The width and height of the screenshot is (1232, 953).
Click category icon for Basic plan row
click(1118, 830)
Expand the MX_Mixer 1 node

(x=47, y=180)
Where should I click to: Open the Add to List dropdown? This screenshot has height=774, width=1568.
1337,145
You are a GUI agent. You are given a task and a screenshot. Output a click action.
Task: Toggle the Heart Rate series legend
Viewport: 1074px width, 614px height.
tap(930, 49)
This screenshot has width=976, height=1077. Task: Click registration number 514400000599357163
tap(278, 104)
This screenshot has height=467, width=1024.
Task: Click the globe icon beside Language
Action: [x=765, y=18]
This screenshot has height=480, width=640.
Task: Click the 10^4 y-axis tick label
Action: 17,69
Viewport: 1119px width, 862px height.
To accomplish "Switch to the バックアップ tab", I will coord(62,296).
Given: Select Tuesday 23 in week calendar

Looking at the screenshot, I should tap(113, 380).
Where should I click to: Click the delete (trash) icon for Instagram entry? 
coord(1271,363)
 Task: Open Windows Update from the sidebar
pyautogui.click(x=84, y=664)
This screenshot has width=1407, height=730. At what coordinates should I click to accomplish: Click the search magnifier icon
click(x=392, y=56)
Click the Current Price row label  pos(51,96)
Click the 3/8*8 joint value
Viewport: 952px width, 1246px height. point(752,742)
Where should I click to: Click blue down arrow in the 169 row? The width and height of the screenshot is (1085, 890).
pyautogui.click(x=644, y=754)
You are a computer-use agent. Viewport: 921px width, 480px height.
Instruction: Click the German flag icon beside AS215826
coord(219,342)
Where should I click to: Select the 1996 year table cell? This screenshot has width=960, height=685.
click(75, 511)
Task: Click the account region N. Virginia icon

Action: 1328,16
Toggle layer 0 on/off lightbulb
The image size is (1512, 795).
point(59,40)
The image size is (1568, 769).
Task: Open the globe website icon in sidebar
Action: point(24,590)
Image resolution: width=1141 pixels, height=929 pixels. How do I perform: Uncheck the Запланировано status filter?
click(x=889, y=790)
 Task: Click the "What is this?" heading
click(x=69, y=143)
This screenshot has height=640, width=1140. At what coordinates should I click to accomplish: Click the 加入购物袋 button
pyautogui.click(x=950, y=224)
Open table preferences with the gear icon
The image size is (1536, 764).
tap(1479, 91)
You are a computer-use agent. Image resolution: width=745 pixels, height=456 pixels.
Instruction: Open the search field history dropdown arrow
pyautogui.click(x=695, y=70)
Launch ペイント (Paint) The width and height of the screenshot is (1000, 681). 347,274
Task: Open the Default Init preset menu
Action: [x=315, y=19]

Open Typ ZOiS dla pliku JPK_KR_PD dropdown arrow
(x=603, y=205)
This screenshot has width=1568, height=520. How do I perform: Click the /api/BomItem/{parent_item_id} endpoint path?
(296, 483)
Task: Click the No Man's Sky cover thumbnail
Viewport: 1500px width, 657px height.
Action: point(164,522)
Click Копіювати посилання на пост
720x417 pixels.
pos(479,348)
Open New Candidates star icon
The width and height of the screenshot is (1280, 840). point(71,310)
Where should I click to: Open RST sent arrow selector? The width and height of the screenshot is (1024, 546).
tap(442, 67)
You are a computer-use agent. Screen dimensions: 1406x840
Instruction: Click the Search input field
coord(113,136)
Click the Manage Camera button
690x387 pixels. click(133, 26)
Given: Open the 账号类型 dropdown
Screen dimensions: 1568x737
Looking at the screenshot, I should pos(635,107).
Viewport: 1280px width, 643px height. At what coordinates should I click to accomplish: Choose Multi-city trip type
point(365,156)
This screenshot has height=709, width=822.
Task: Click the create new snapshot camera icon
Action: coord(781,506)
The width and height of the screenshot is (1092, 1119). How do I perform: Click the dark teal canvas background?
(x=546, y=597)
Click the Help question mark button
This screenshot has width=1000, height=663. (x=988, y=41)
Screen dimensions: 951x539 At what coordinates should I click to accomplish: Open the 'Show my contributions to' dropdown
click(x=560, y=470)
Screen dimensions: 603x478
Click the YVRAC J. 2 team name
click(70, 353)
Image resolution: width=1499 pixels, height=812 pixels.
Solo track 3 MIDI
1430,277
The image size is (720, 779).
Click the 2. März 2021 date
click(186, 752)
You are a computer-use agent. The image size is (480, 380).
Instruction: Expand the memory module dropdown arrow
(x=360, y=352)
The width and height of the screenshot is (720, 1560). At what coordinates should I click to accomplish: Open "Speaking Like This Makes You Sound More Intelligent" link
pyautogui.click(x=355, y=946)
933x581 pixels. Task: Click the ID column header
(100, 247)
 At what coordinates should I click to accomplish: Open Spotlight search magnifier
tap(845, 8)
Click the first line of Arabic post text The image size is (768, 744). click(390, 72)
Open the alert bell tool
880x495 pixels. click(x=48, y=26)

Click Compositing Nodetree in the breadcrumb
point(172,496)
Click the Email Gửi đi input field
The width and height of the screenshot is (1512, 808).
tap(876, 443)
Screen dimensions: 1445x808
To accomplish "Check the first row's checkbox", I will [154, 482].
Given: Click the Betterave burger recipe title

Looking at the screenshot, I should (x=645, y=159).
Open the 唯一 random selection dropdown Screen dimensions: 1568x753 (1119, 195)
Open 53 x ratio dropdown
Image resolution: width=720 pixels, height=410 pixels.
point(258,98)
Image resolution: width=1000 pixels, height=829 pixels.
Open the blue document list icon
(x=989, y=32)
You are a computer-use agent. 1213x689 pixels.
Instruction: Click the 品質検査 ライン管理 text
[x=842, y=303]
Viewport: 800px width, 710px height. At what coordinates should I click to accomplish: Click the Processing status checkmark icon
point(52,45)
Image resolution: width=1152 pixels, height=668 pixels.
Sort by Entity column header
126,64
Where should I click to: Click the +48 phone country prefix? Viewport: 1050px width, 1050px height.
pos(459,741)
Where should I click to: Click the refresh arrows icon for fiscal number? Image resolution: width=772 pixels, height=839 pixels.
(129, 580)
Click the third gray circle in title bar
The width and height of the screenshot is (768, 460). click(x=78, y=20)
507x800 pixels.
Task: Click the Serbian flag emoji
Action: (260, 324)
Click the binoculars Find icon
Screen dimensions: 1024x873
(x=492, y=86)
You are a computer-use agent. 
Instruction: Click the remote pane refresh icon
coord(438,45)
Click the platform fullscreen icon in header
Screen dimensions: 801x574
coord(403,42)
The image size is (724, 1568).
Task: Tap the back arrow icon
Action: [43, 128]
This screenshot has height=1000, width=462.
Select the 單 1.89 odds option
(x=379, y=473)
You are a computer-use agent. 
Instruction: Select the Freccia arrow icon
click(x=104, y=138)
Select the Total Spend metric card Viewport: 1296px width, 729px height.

> [Work request]
Would you please show every line of the material above that includes the string "computer"?

> [Reply]
You are a computer-use agent. Viewport: 921px width, 480px height.
You are a computer-use agent. Image resolution: width=745 pixels, height=456 pixels.
You are a computer-use agent. Screen dimensions: 1406x840
You are a computer-use agent. The image size is (480, 380).
You are a computer-use agent. 1213x689 pixels.
You are a computer-use agent. 
You are a computer-use agent. 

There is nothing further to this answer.